和 Javascript 中的 API 定义的 RTCRtpSender 类似,这里的 RTPSender 就是 C++ 层面的实现
Implementation
RtpState
RtpSender 会维护一个状态
struct RtpState {
uint16_t sequence_number;
uint32_t start_timestamp;
uint32_t timestamp;
int64_t capture_time_ms;
int64_t last_timestamp_time_ms;
bool ssrc_has_acked;
};
Packet History
RtpSender 维护了一个用来存储发送过的包的队列,称为 Packet History, 根据 sequence number 来排序 老包放在队首,新包放在队尾
RtpPacketHistory* const packet_history_;
由于存在 sequence number 回滚的情况,队尾的包的 sequence number 有可能比之前的包小。

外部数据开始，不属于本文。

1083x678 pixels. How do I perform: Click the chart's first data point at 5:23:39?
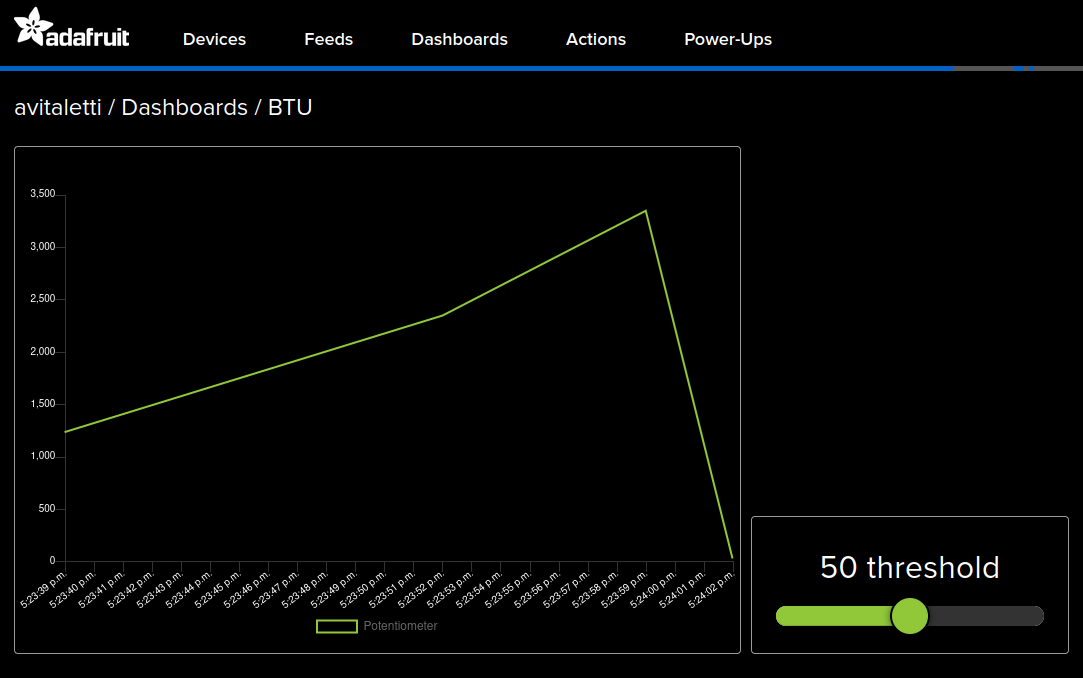tap(65, 432)
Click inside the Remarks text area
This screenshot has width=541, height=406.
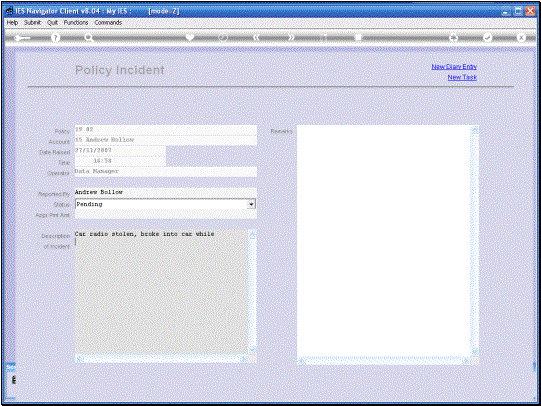384,241
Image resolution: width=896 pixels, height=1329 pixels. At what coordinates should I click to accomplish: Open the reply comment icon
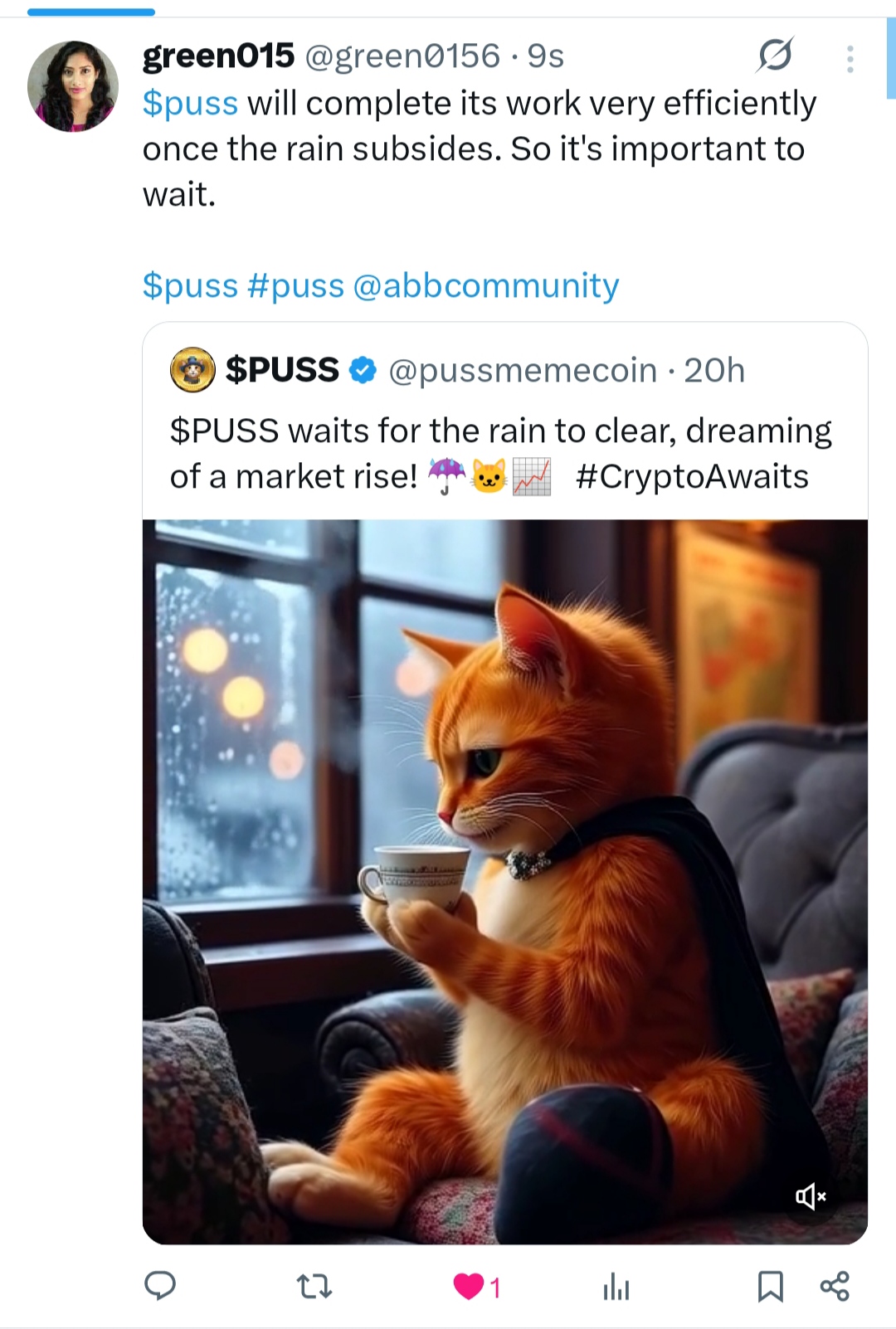coord(160,1286)
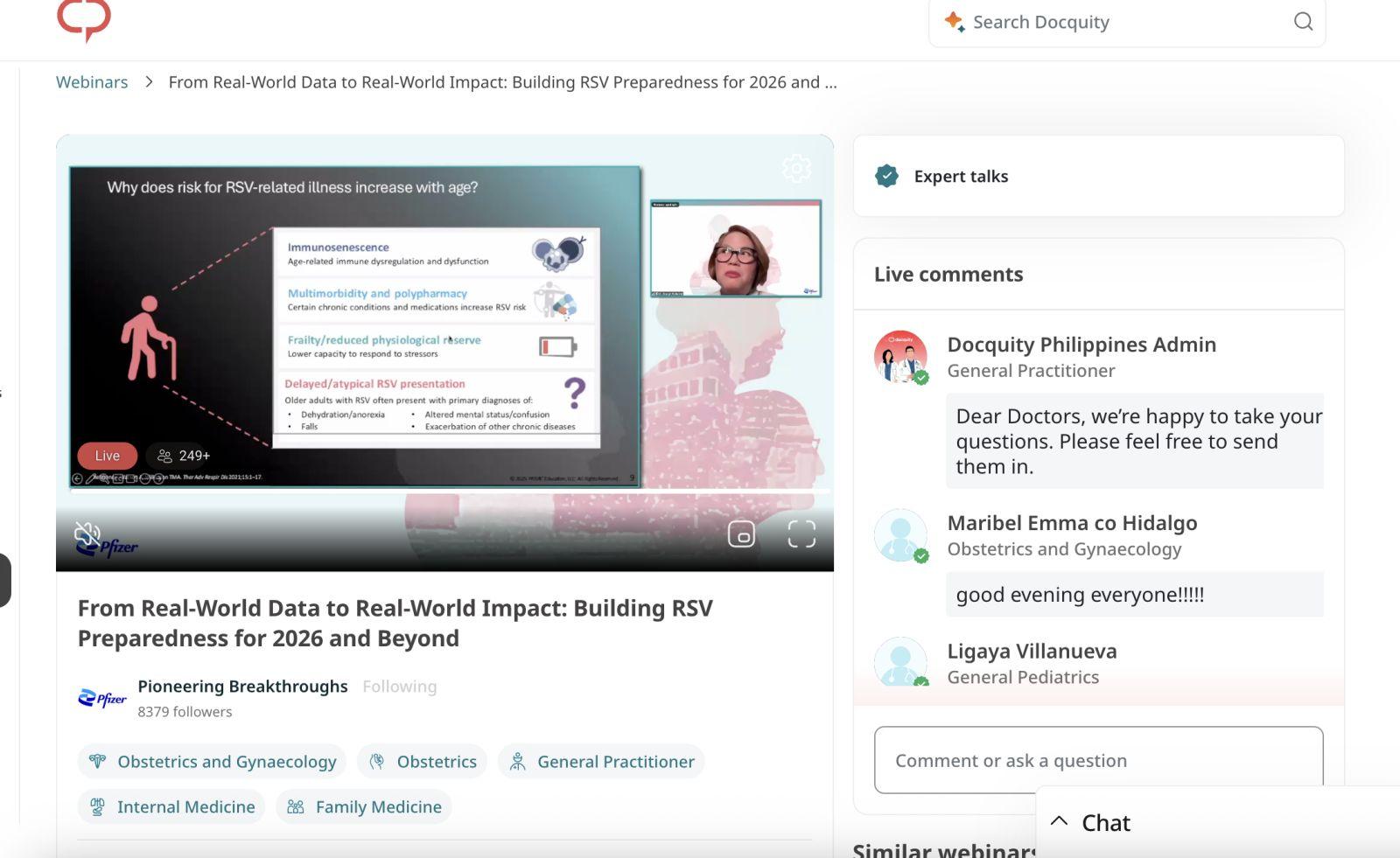Click the Expert talks verified badge
Image resolution: width=1400 pixels, height=858 pixels.
tap(886, 176)
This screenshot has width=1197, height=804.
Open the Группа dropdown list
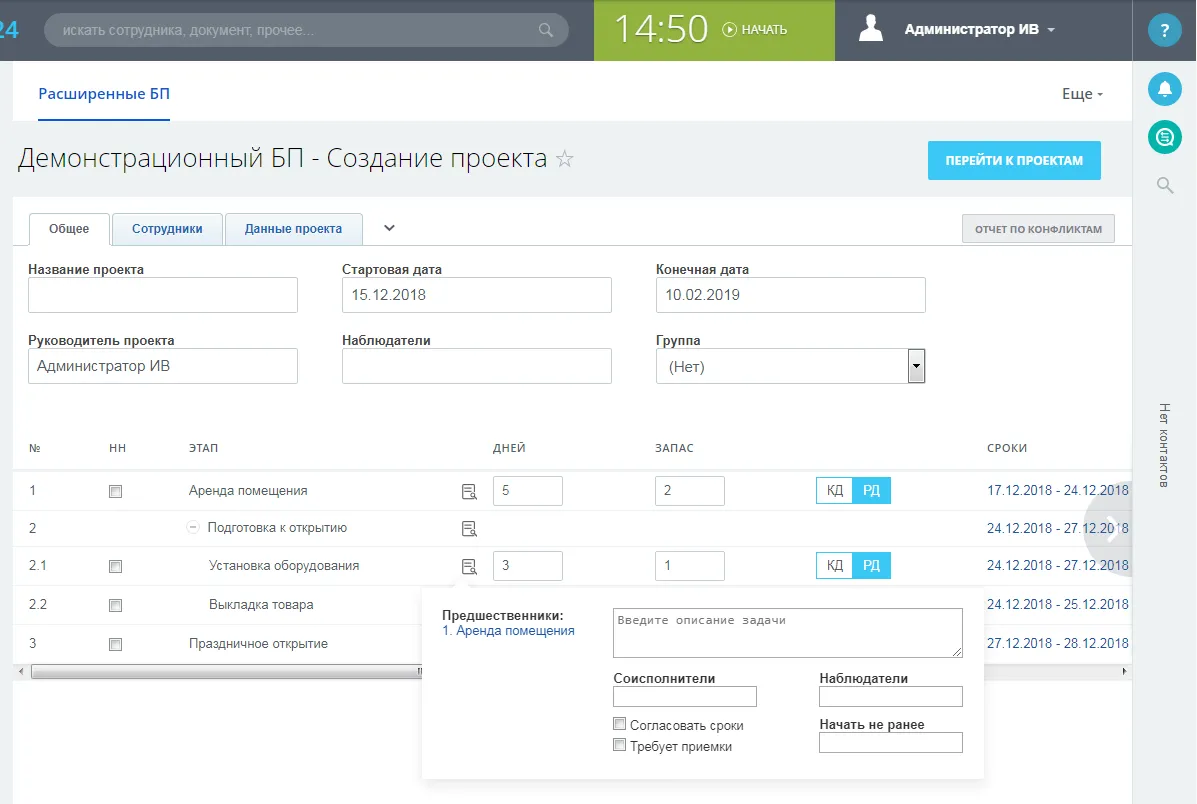point(915,366)
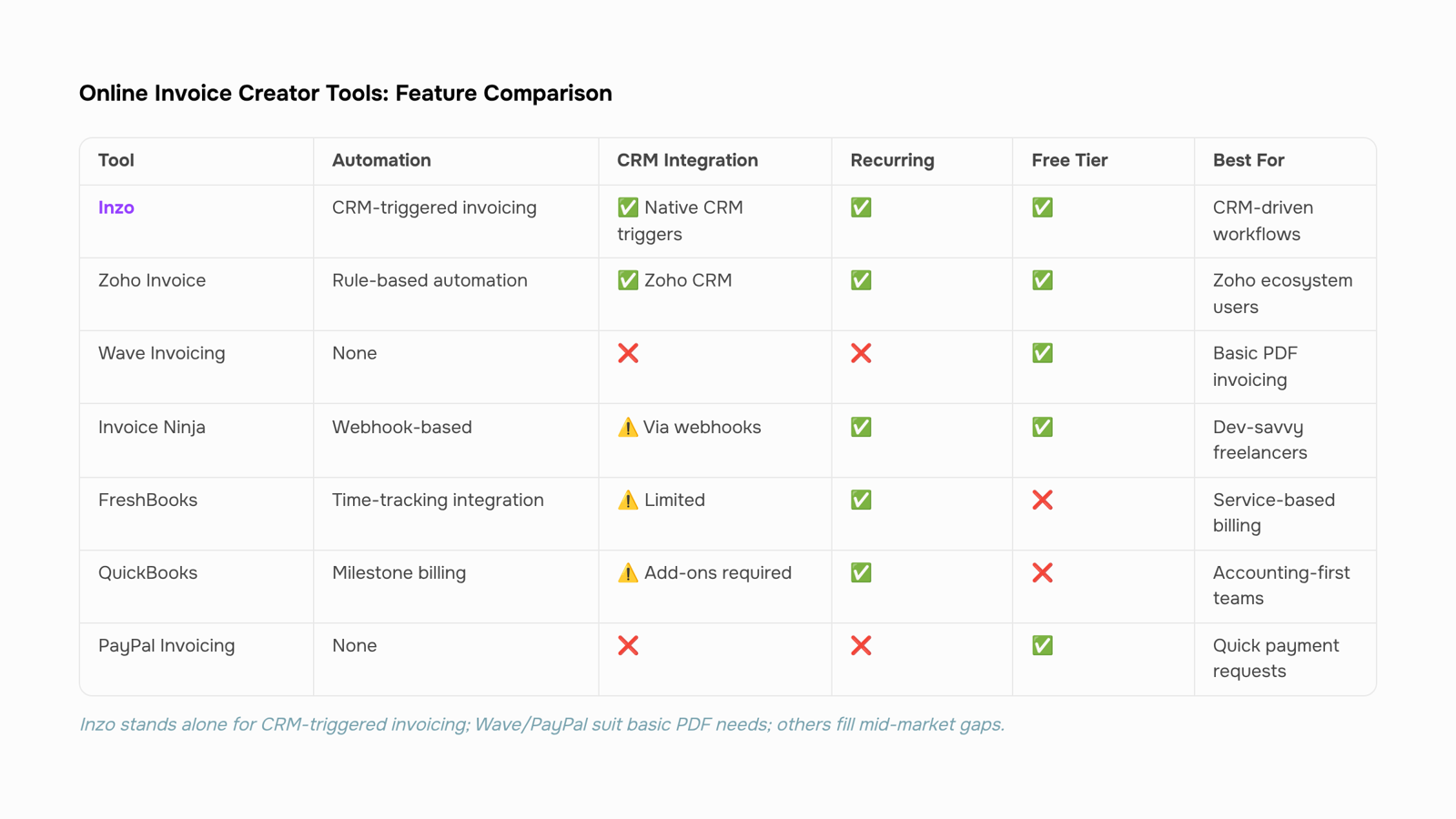Screen dimensions: 1456x819
Task: Click the Zoho Invoice tool name
Action: coord(152,280)
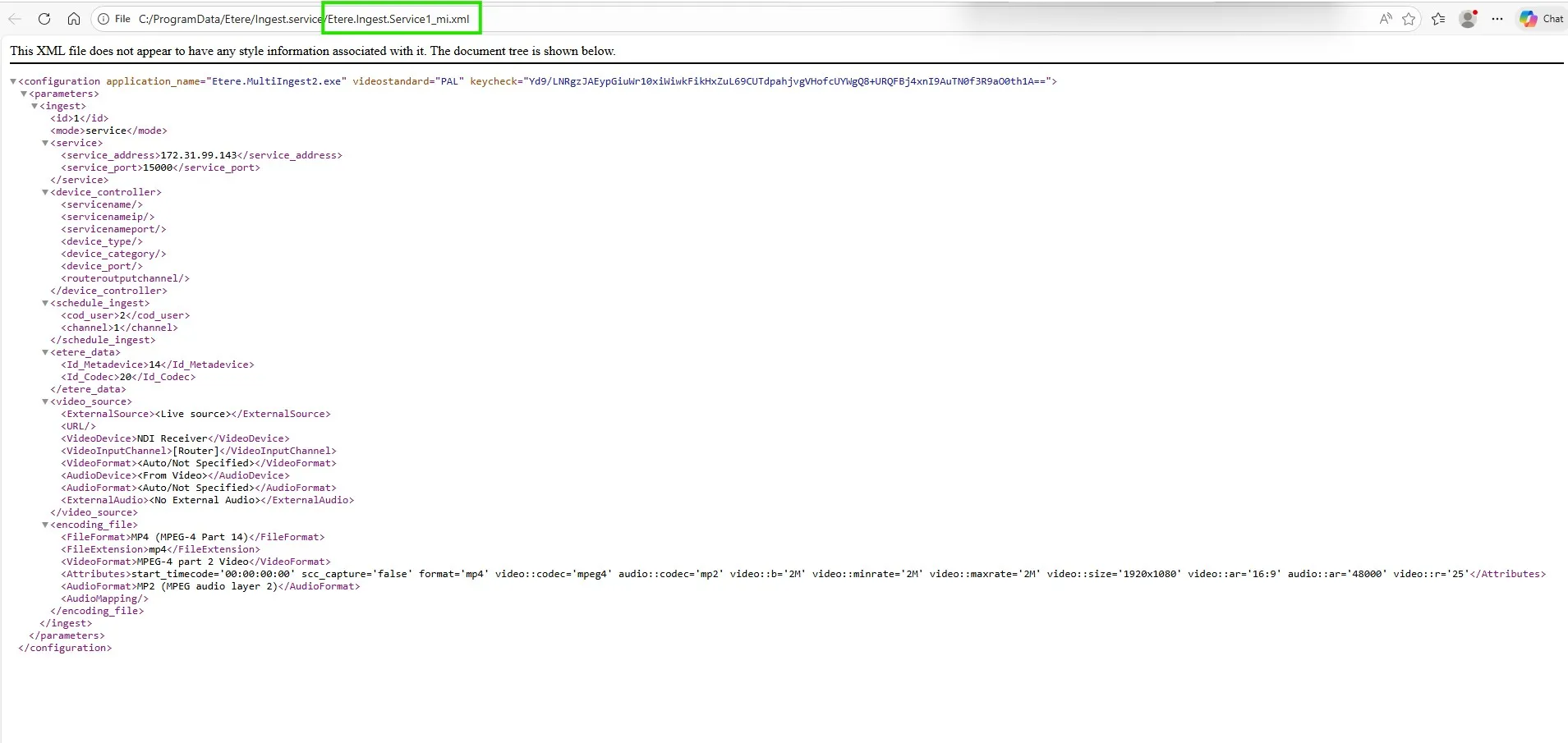The width and height of the screenshot is (1568, 743).
Task: Collapse the ingest XML node
Action: click(x=34, y=106)
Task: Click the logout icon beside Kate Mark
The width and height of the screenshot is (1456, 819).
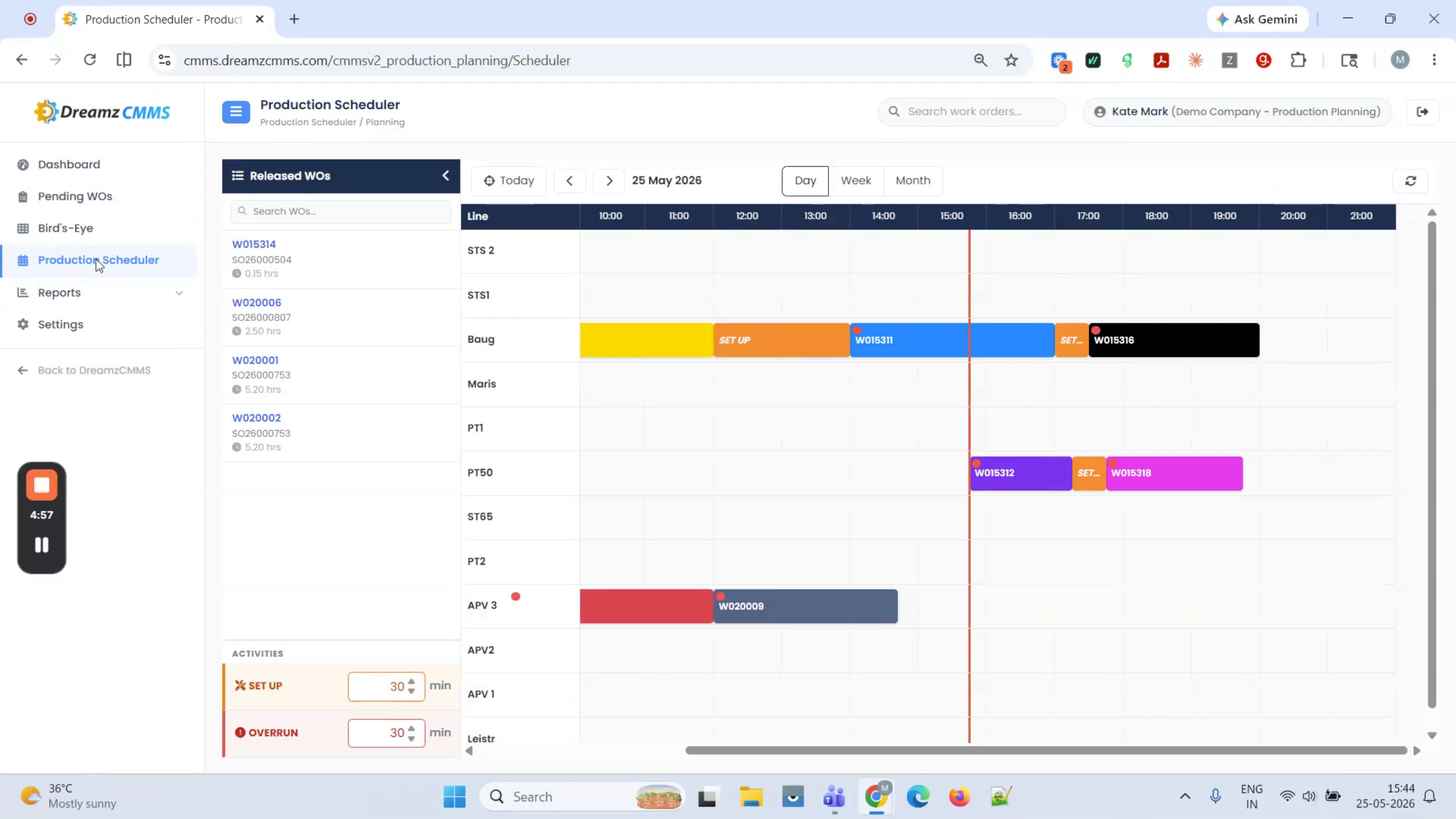Action: 1423,112
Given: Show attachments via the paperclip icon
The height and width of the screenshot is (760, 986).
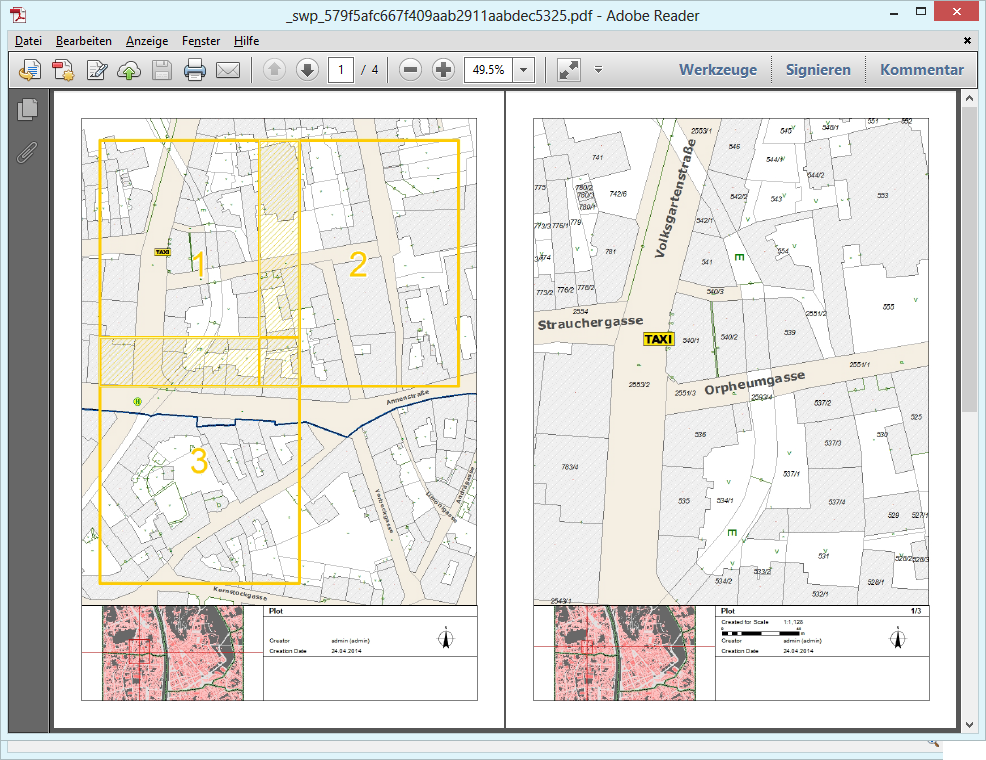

RtpPacketHistory 包含了一个队列,队列的元素是 StoredPacket , 形如 std::deque<StoredPacket> packet_history_
对 NACK 的处理
收到 NACK 请求,根据 sequence number 从发送缓存中找到相应的包重发
void RTPSender::OnReceivedNack(
const std::vector<uint16_t>& nack_sequence_numbers,
int64_t avg_rtt) {
packet_history_->SetRtt(TimeDelta::Millis(5 + avg_rtt));
for (uint16_t seq_no : nack_sequence_numbers) {
const int32_t bytes_sent = ReSendPacket(seq_no);
if (bytes_sent < 0) {
// Failed to send one Sequence number. Give up the rest in this nack.
RTC_LOG(LS_WARNING) << "Failed resending RTP packet " << seq_no
<< ", Discard rest of packets.";
break;
}
}
}
重发 RTP 包
int32_t RTPSender::ReSendPacket(uint16_t packet_id) {
int32_t packet_size = 0;
const bool rtx = (RtxStatus() & kRtxRetransmitted) > 0;
std::unique_ptr<RtpPacketToSend> packet =
packet_history_->GetPacketAndMarkAsPending(
packet_id, [&](const RtpPacketToSend& stored_packet) {
// Check if we're overusing retransmission bitrate.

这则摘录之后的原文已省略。